Desire as a noun means a strong feeling of wanting to have something or wishing for something to happen. As a verb it means strongly wish for or want (something). But those definitions are not enough for us to fully comprehend what desire is. So, what is desire?
Lyotard in one of his lectures warn us that when we talk about desire, we have fallen into the habit of examining desire from the point of view of subject and object, the point of view of the duality between desires and what is desired. As a result, the question of desire soon becomes the question of knowing whether it is desirable that arouses desire or the complete opposite, with desire creating the desirable. We need to realize that this way of asking the question falls within the category of causality, that it belongs to a dualist vision of things, and that it thereby makes any serious approach to the question impossible. Desire does not establish a relationship between a cause and an effect.

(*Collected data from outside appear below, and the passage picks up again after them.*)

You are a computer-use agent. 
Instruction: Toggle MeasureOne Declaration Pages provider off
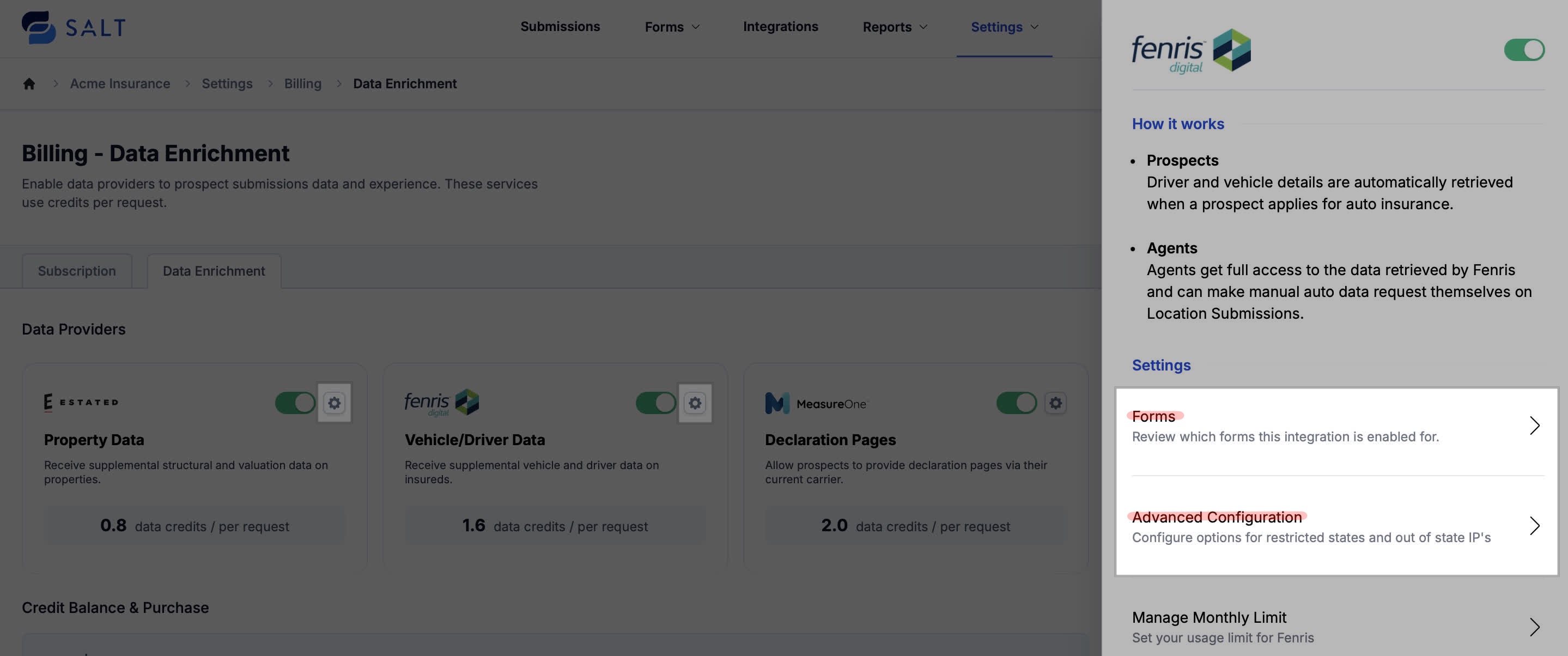(x=1016, y=402)
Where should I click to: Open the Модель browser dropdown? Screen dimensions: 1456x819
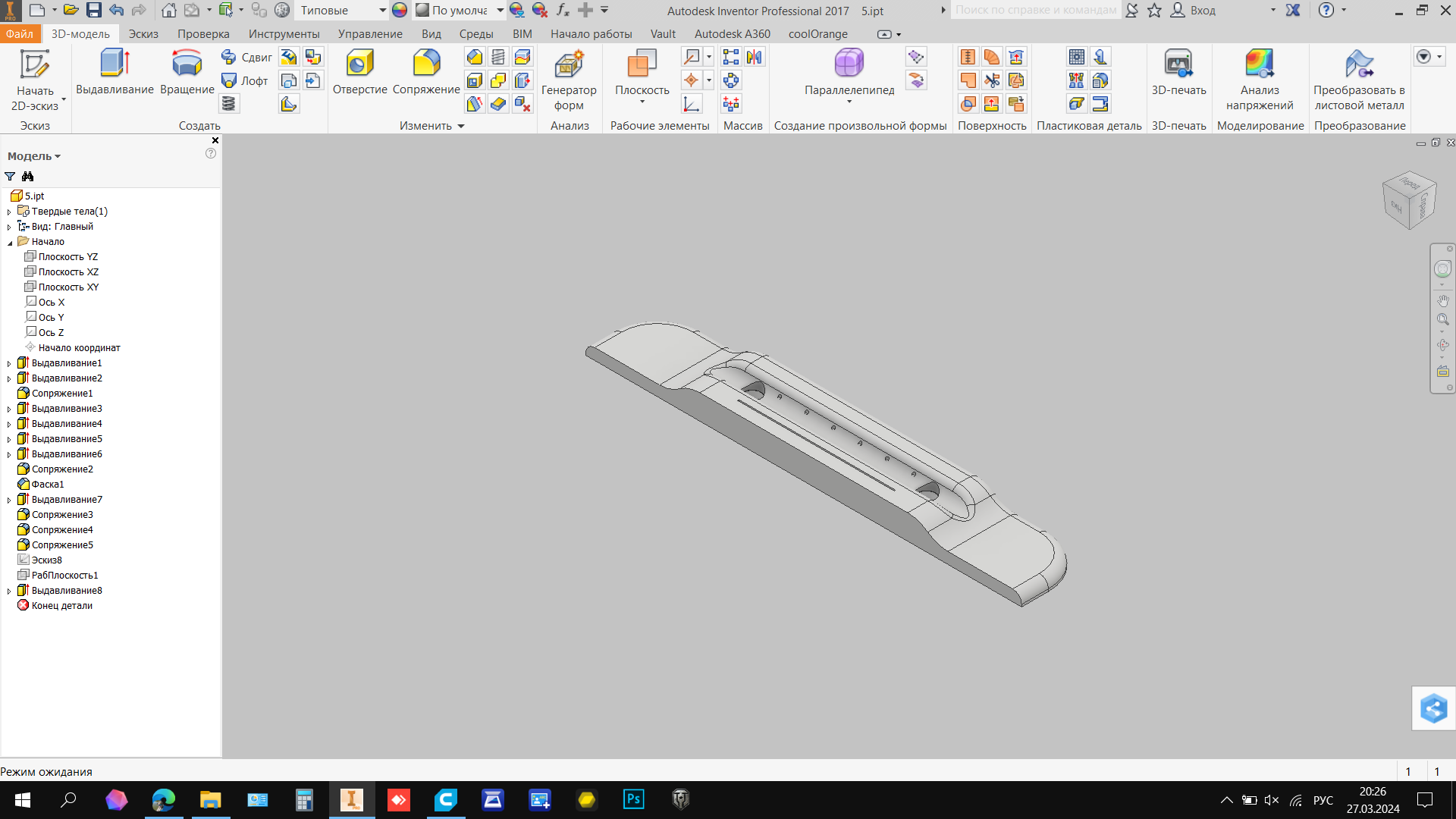34,156
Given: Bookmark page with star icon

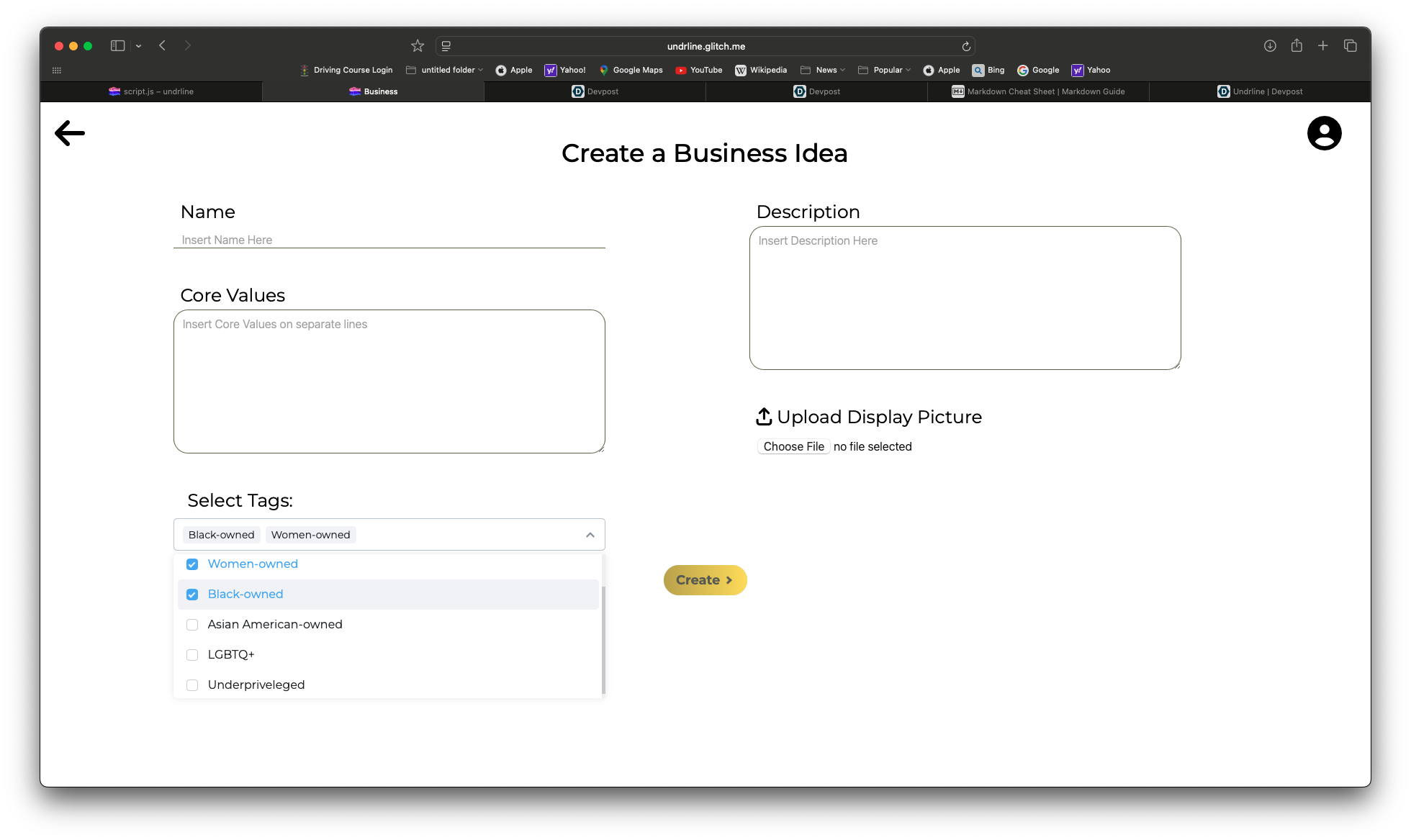Looking at the screenshot, I should [x=418, y=46].
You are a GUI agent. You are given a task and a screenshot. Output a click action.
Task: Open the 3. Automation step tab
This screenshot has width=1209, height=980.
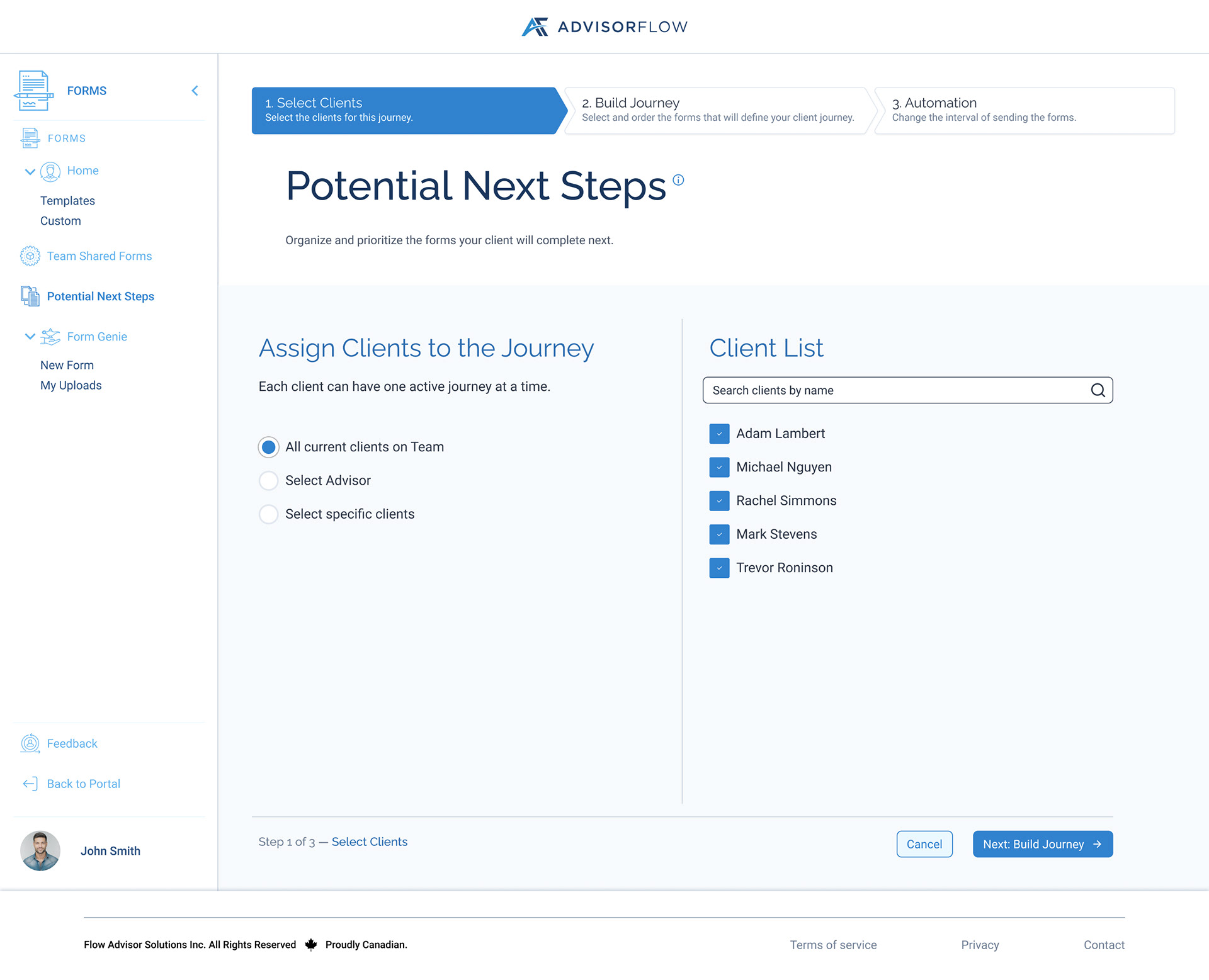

Desire is the movement of something that goes out toward the other as toward something that it itself lacks. This means that the Other (or the object) is present to what desires, and is present in the form of absence. The movement of desire makes the apparent object appear as something that is already there in desire without however being there ‘in flesh and blood’, and the apparent subject appears as something indefinite, incomplete, which needs the other to define it, to complete it, something that is denied by the Other, by absence.
The essence of desire resides in the structure that combine presence and absence. The combination is not accidental. It is because what is present is absent from itself, or the absent present, that desire exists. Desire is raised into being set up by the absence of presence or the presence of absence. Desire is simply the force that holds presence and absence together without mixing them up.
The domain of the Freudian experience is established within a very different register of relations. Desire is a relation of being to lack. This lack is the lack of being properly speaking. It isn’t the lack of this or that, but lack of being whereby the being exists.
This lack is beyond anything which can represent it. It is only ever represented as a reflection on a veil. The libido, but now no longer as used theoretically as a quantitative quantity, is the name of what animates the deep-seated conflict at the heart of human action….
…. Desire, a function central to all human experience, is the desire for nothing nameable. And at the same time, this desire lies at the origin of every variety of animation. If being were only what it is, there wouldn’t even be room to talk about it. Being comes into existence as an exact function of this lack. Being attains a sense of self in relation to being as a function of this lack, in the experience of desire.
– Lacan, Seminar II, p.223 – 224 (Edited by Jacques-Alain Miller, WW Norton:1991).
Lacan said that the aim of psychoanalysis is to lead the psychoanalyst and/or the patient (the subject) to uncover the truth about their desire, but it is only possible if that desire is articulated or spoken. It is only once it is formulated, named in the presence of the Other, that desire appears in the full sense of the term. So what important is to teach the subject to bring desire into existence.
Lacan differentiate desire with need and demand. Need is a biological instinct that is articulated in demand. Demand represents the way instinctive desires are inevitably alienated through the effects of language on the human condition. Demand has a double function, on one hand it articulates need and on the other acts as a demand for love. So, even after the need articulated in demand is satisfied, the demand for love remains unsatisfied and this leftover is desire. When the need is articulated in demand, there is always a residue of desire. So for Lacan, desire is the difference that results from the substraction of the appetite for satisfaction from the demand for love.
One thing to remember, although in desire there is a relationship between subject and object but it is not so. Desire is not a relation to an object but a relation to a lack (manque), that is the Other. Last but not least, since desire always constituted in a dialectical relationship, it means that desire is a social construct.